Qu: Could LMI be used in a series and stars from around the fold mirror shadow be used in the case where another instrument is being used for science?

astrobokonon commented 5 years ago

@astroslip looking at the email notification, the link you followed was to the night operations github group of TOs and a few others. I made that group to tag everyone in one go rather than individually, and I admittedly didn't know how it was going to actually work until I tried it. I wish github put the link to the actual place it is referencing up higher in the email to make it clear.

The actual link to the content is underneath the "—" line in the email, after the line "Reply to this email directly, view it on GitHub". It's a time ordered list of comments/content, with the newest stuff at the bottom.

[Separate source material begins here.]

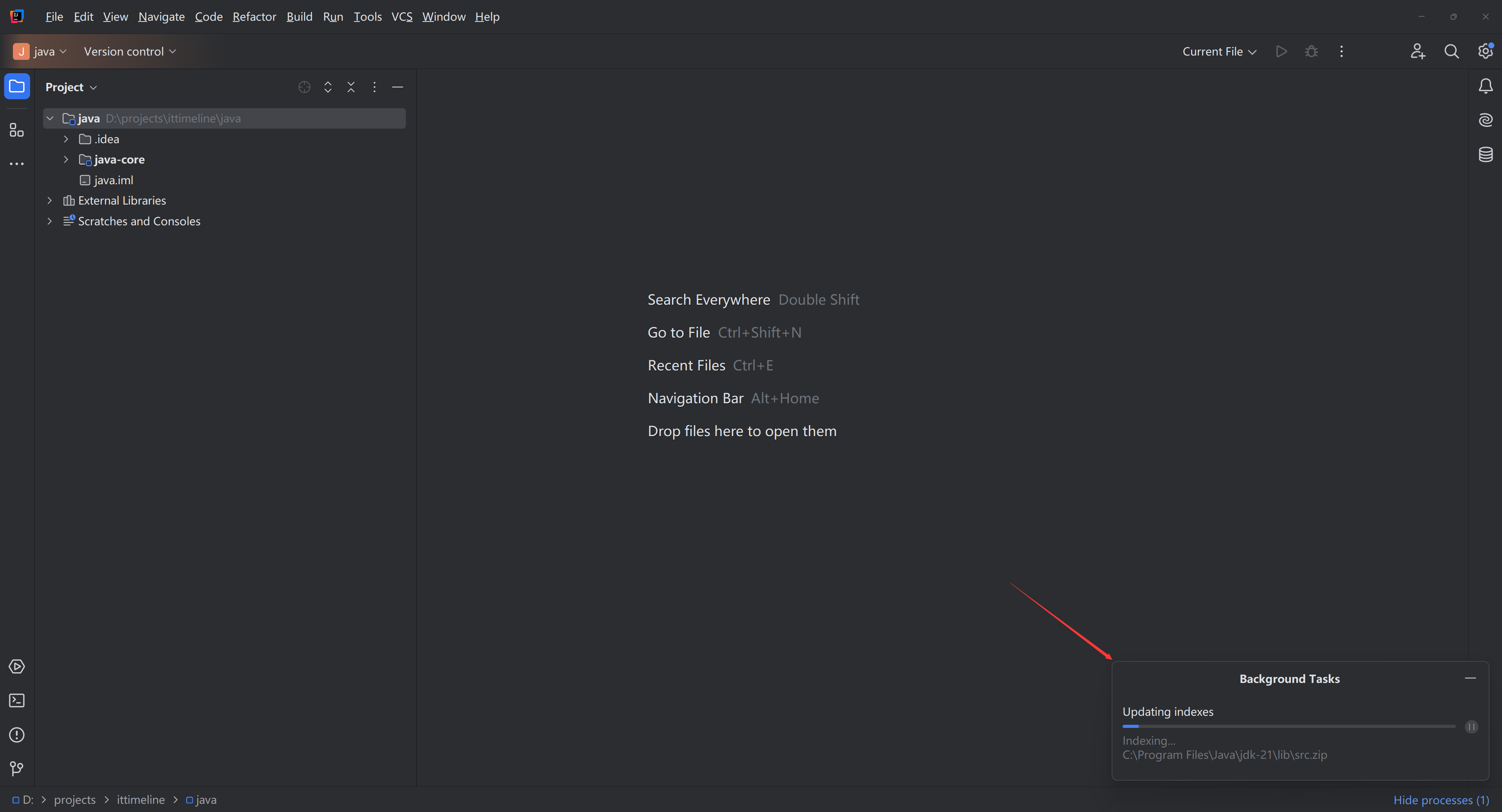Viewport: 1502px width, 812px height.
Task: Click the Hide processes link
Action: tap(1440, 800)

Still figuring this all out!

astrobokonon commented 5 years ago

@Teznie I'd worry about any stars being vignetted and leading to hard-to-interpret behavior, but if the vignetting is either not too bad or at least stable then it might work.

I think virtual guiding with a probe will work the same without those questions though, at the expense of the extra effort required to keep that going.

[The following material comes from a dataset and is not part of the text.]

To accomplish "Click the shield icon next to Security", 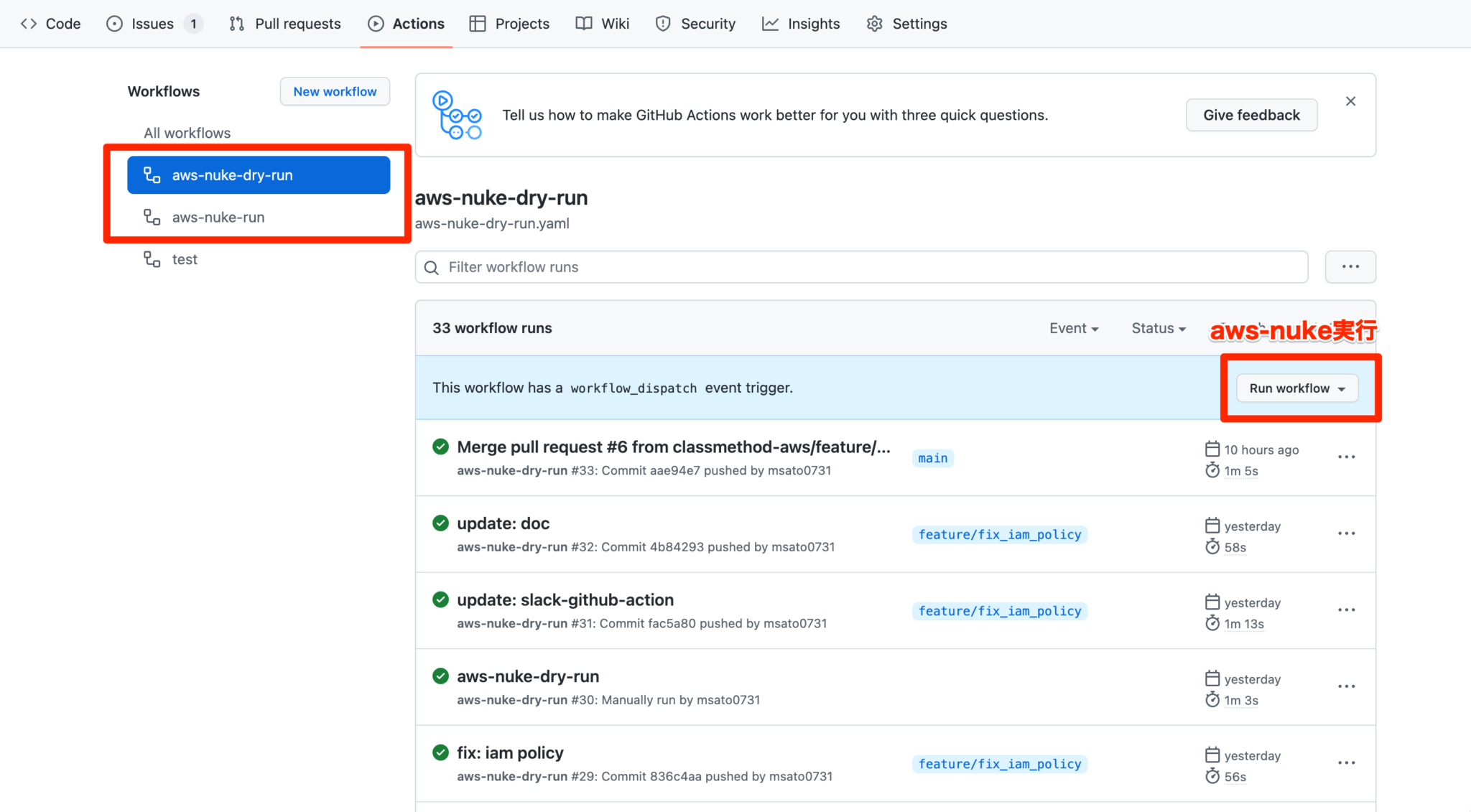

hlars-freehub commented 5 years ago

I'm not sure it's currently useful to have both RC1 & GDR info on the plot. RC1 is almost always what we use for guiding due to RC2's very limited range of motion.

astrobokonon commented 5 years ago

@hlars-freehub yeah that's a good point, this was really just a "can this be done" sort of exercise; one good thing might be to have it ready to plot (by a button push or something) but have the default just show the usual/expected ones. That would account for the mythical day when RC2 is used as GDR in the easiest/laziest way.

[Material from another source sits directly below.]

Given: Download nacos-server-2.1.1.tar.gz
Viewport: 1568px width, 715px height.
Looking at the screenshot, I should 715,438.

Looking at a few days of these data, the LMI points are great when they're clearly valid, but they can often be a noisy mess for what I'm sure are logistical reasons (analysis box becomes empty when changing fields, or when dithering, etc.). Here's the last few nights, just considering LMI:

image

And here's RC1+GDR; I left RC1 in for this one since it catches the sunset in the "SkyMean" points on the right Y axis, but I admit that I left it in mostly out of laziness:

image

Since these are pretty noisy too, I'm starting to think that issue #10 (or some adaptation of those ideas) might be a cleaner/simpler way for a quick look at how the sky is trending. I'll tag folks on that one to start that ball rolling a bit to see if it goes anywhere interesting.

astrobokonon commented 5 years ago

Closing this now because it seems like it's a muddy path that can't really be cleaned up until we reach the rosy LOCUS future; the lack of context on the LOIS points (with respect to binning/plate scale) is a known thing that I'm just not going to deal with. You can look over at another issue ( https://github.com/LowellObservatory/DataServants/issues/22) for my prior notes/thoughts.

The long story short is that while it's theoretically possible to further scrape the LOIS logs as they come in for the needed plate scale/binning info, I don't think it's worth the effort since it can be cleaned up (in LOCUS) at the source via a requirement.

If the crowd/users disagree, it can be revisited sometime "soon."